(Tâches demandées)
A) Relevez tous les titres d'ouvrages cités dans le texte sur Gabriel Levin.
B) D'après le texte sur Gabriel Levin, qui a traduit Le tunnel d'Ézéchias et deux autres récits, et depuis quelle langue ?
C) Recopiez, s'il vous plaît, tout le passage du texte sur Gabriel Levin qui va de "Crédits photographiques : Mike" jusqu'à "1994), p. 27.".

(Texte fourni)

Notes du Wadi Rum de Gabriel Levin (16/05/2010)

Crédits photographiques : Mike Hettwer.

31tgwvXnO1L._SS500_.jpgÀ propos de Gabriel Levin, Le tunnel d’Ézéchias et deux autres récits (Le Bruit du Temps, traduit de l’anglais par Emmanuel Moses, 2010).
LRSP (livre reçu en service de presse).


«Je rêve d’un homme qui aurait désappris les langues de la terre jusqu’à ce qu’il ne puisse plus comprendre, dans aucun pays, ce qui s’y dit.»
Elias Canetti, Les voix de Marrakech [1967] (Le Livre de poche, coll. Biblio, 1994), p. 27.


M'interrogeant, de façon légitime, sur la caractère non hominien de Jacques Derrida, j'écrivais dans cette note publiée en 2004 les phrases suivantes : «Appris par cœur quelques vers d’un poème de La Tour du Pin, commençant par : «Elles sont dans l’exultation, les voix de l’homme !», etc., se terminant par «Ce qui reste gravé sur les roches enfouies / De l’émerveillement des matinées humaines.» Lisant Gabriel Levin qui semble hanté par le chant primordial du monde, je ne pouvais que me répéter ces beaux vers extraits de La petite somme de poésie : «Elles sont dans l’exultation, les voix de l’homme ! / Et les dernières nées ont retrouvé l'ancienne / Coulée de soleil par son empreinte ensevelie, / Ce qui reste gravé sur les roches enfouies / De l’émerveillement des matinées humaines !». J'aurais pu, à vrai dire, me remémorer ces autres vers de Patrice La Tour du Pin, extraits de La quête de joie, en les appliquant toujours aux beaux textes de Levin : «Tous les pays qui n’ont plus de légende / Seront condamnés à mourir de froid», puisque nous y trouvons, si finement entrelacées, trois des thématiques propres à ces deux poètes et peut-être, tout simplement, aux grands écrivains : le salut de la beauté, l'enthousiasme, l'exaltation même pour ce qui nous dépasse sans nous détruire mais au contraire accomplit la part la plus secrète de notre être; la plongée vers les premiers âges de l'humanité, où le langage ne semblait point livré comme il l'est aujourd'hui aux puissances corrosives du bavardage et de l'universel reportage selon l'expression de Mallarmé; enfin la quête, sans doute condamnée à l'échec mais qu'importe pourvu que de grands livres en portent le témoignage, de cette source sacrée.

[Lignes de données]

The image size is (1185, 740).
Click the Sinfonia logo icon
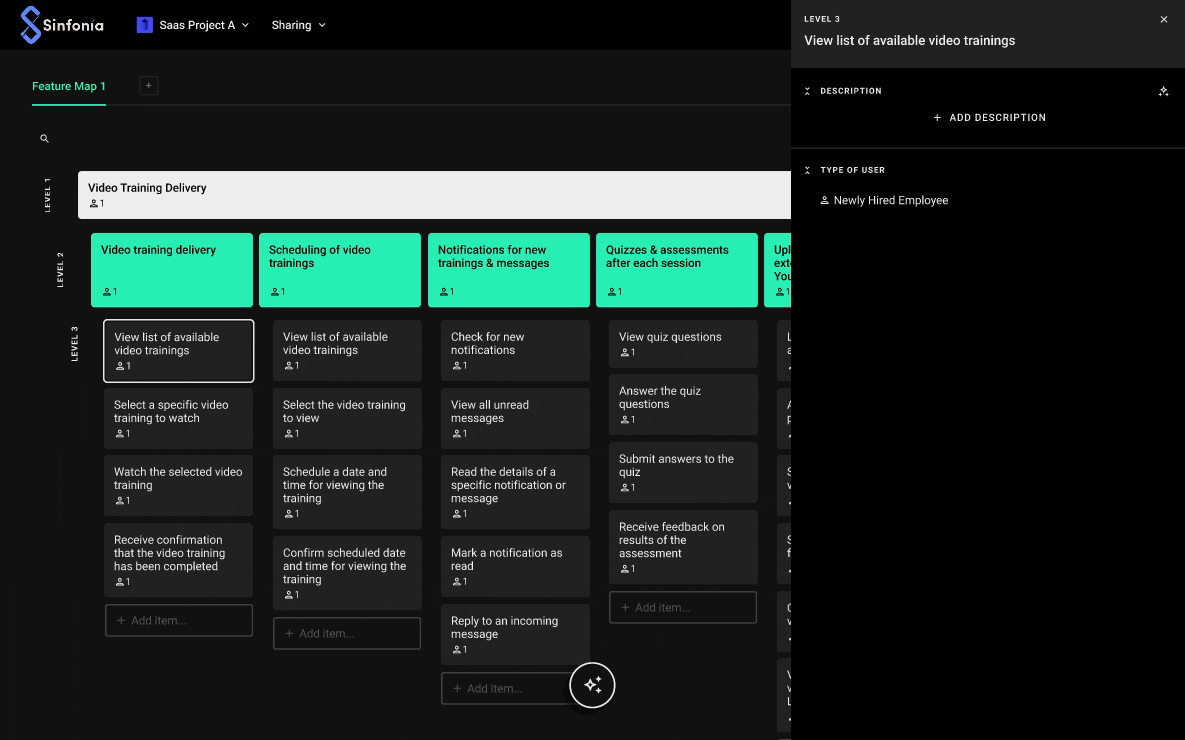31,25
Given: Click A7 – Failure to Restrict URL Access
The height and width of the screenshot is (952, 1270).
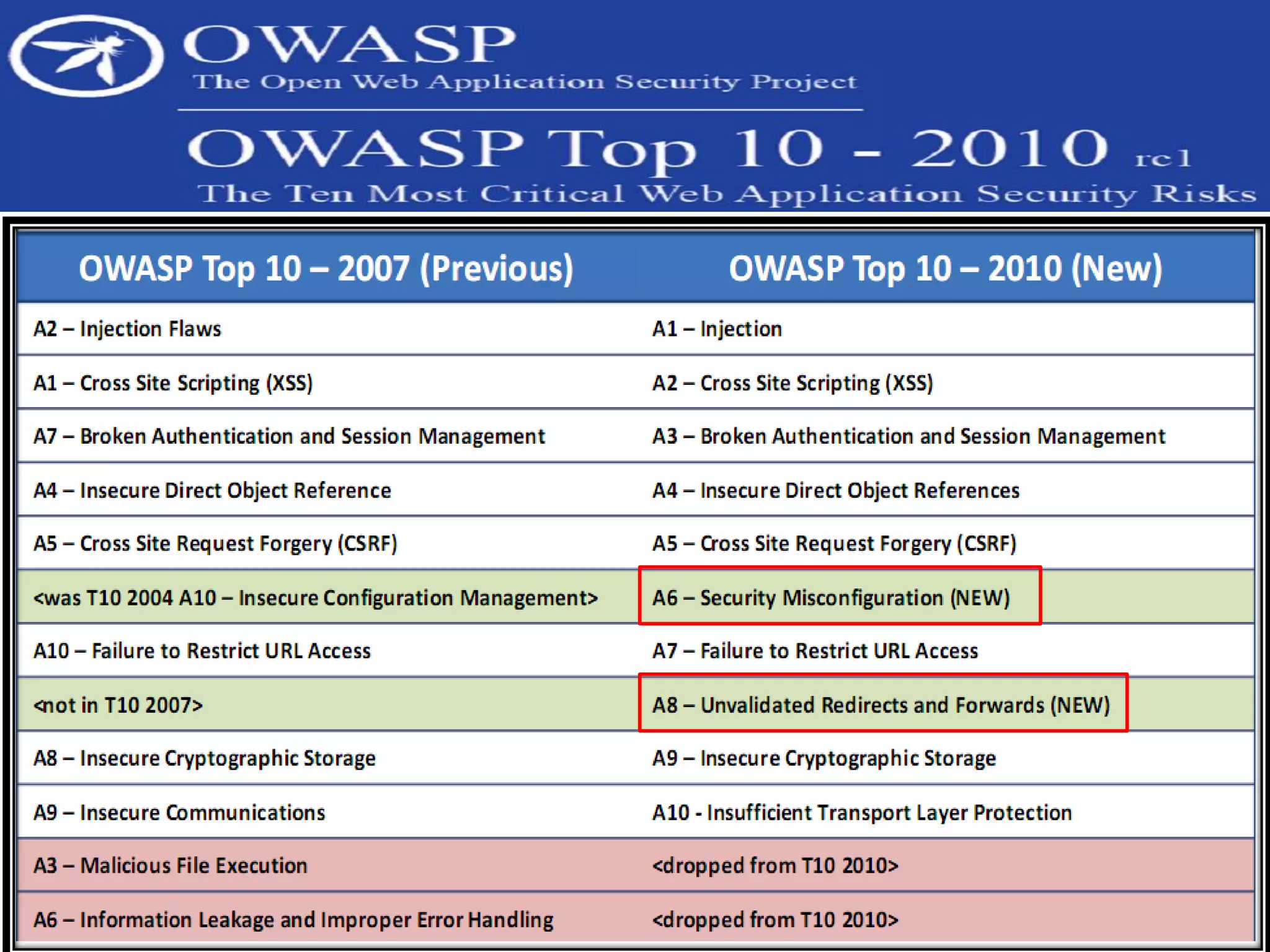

(Réponses par tâche)
A)
Le tunnel d'Ézéchias et deux autres récits
Les voix de Marrakech
La petite somme de poésie
La quête de joie

B) Emmanuel Moses, depuis l'anglais.

C)
Crédits photographiques : Mike Hettwer.

31tgwvXnO1L._SS500_.jpgÀ propos de Gabriel Levin, Le tunnel d’Ézéchias et deux autres récits (Le Bruit du Temps, traduit de l’anglais par Emmanuel Moses, 2010).
LRSP (livre reçu en service de presse).


«Je rêve d’un homme qui aurait désappris les langues de la terre jusqu’à ce qu’il ne puisse plus comprendre, dans aucun pays, ce qui s’y dit.»
Elias Canetti, Les voix de Marrakech [1967] (Le Livre de poche, coll. Biblio, 1994), p. 27.